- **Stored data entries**
* * * *

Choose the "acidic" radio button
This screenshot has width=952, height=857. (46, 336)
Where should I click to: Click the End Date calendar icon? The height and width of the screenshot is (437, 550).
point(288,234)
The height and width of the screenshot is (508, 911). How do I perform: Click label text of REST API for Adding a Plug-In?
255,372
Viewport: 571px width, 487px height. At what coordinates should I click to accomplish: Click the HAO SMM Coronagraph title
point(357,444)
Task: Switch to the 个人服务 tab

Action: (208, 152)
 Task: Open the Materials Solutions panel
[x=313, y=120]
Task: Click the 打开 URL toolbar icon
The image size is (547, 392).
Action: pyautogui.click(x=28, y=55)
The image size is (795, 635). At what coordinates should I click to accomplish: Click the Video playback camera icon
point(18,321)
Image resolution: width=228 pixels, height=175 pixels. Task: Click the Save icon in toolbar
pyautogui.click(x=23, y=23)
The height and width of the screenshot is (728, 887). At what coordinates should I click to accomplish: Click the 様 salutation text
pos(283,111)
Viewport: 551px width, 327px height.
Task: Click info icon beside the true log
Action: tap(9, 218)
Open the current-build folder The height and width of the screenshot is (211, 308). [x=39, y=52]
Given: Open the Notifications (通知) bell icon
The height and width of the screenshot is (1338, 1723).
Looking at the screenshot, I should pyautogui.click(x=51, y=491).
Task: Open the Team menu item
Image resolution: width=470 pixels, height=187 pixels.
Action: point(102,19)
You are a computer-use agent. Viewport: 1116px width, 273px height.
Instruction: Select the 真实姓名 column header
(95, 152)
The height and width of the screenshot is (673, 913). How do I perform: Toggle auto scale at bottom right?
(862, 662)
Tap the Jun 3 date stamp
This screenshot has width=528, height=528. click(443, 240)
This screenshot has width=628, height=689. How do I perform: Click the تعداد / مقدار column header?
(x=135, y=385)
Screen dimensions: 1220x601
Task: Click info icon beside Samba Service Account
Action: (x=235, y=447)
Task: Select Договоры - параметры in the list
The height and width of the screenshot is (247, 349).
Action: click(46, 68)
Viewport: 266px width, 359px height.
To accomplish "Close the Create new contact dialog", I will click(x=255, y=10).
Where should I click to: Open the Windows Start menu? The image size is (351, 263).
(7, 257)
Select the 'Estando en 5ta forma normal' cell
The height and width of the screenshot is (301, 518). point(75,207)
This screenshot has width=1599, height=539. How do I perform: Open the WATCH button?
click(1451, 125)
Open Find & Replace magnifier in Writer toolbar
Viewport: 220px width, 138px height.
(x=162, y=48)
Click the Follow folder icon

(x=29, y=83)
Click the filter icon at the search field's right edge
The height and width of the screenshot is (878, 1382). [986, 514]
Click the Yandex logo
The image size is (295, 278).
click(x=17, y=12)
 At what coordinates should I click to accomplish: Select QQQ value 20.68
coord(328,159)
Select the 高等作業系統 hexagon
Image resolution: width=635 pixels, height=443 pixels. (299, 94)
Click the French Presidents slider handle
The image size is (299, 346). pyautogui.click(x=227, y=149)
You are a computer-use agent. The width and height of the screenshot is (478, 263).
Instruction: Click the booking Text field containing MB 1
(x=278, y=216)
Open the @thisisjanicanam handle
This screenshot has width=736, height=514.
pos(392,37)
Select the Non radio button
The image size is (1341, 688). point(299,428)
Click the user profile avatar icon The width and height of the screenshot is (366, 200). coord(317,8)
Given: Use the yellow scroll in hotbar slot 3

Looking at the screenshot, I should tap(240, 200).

* * * *

- **Exercise**
Each line in the data is to be written out precisely.

- **Solution for this task**
Choose the "acidic" radio button
This screenshot has width=952, height=857. (46, 336)
Where should I click to: Click the End Date calendar icon? The height and width of the screenshot is (437, 550).
point(288,234)
The height and width of the screenshot is (508, 911). How do I perform: Click label text of REST API for Adding a Plug-In?
255,372
Viewport: 571px width, 487px height. At what coordinates should I click to accomplish: Click the HAO SMM Coronagraph title
point(357,444)
Task: Switch to the 个人服务 tab

Action: (208, 152)
 Task: Open the Materials Solutions panel
[x=313, y=120]
Task: Click the 打开 URL toolbar icon
The image size is (547, 392).
Action: pyautogui.click(x=28, y=55)
The image size is (795, 635). At what coordinates should I click to accomplish: Click the Video playback camera icon
point(18,321)
Image resolution: width=228 pixels, height=175 pixels. Task: Click the Save icon in toolbar
pyautogui.click(x=23, y=23)
The height and width of the screenshot is (728, 887). At what coordinates should I click to accomplish: Click the 様 salutation text
pos(283,111)
Viewport: 551px width, 327px height.
Task: Click info icon beside the true log
Action: tap(9, 218)
Open the current-build folder The height and width of the screenshot is (211, 308). [x=39, y=52]
Given: Open the Notifications (通知) bell icon
The height and width of the screenshot is (1338, 1723).
Looking at the screenshot, I should pyautogui.click(x=51, y=491).
Task: Open the Team menu item
Image resolution: width=470 pixels, height=187 pixels.
Action: point(102,19)
You are a computer-use agent. Viewport: 1116px width, 273px height.
Instruction: Select the 真实姓名 column header
(95, 152)
The height and width of the screenshot is (673, 913). How do I perform: Toggle auto scale at bottom right?
(862, 662)
Tap the Jun 3 date stamp
This screenshot has width=528, height=528. click(443, 240)
This screenshot has width=628, height=689. How do I perform: Click the تعداد / مقدار column header?
(x=135, y=385)
Screen dimensions: 1220x601
Task: Click info icon beside Samba Service Account
Action: (x=235, y=447)
Task: Select Договоры - параметры in the list
The height and width of the screenshot is (247, 349).
Action: click(46, 68)
Viewport: 266px width, 359px height.
To accomplish "Close the Create new contact dialog", I will click(x=255, y=10).
Where should I click to: Open the Windows Start menu? The image size is (351, 263).
(7, 257)
Select the 'Estando en 5ta forma normal' cell
The height and width of the screenshot is (301, 518). point(75,207)
This screenshot has width=1599, height=539. How do I perform: Open the WATCH button?
click(1451, 125)
Open Find & Replace magnifier in Writer toolbar
Viewport: 220px width, 138px height.
(x=162, y=48)
Click the Follow folder icon

(x=29, y=83)
Click the filter icon at the search field's right edge
The height and width of the screenshot is (878, 1382). [986, 514]
Click the Yandex logo
The image size is (295, 278).
click(x=17, y=12)
 At what coordinates should I click to accomplish: Select QQQ value 20.68
coord(328,159)
Select the 高等作業系統 hexagon
Image resolution: width=635 pixels, height=443 pixels. (299, 94)
Click the French Presidents slider handle
The image size is (299, 346). pyautogui.click(x=227, y=149)
You are a computer-use agent. The width and height of the screenshot is (478, 263).
Instruction: Click the booking Text field containing MB 1
(x=278, y=216)
Open the @thisisjanicanam handle
This screenshot has width=736, height=514.
pos(392,37)
Select the Non radio button
The image size is (1341, 688). point(299,428)
Click the user profile avatar icon The width and height of the screenshot is (366, 200). coord(317,8)
Given: Use the yellow scroll in hotbar slot 3

Looking at the screenshot, I should tap(240, 200).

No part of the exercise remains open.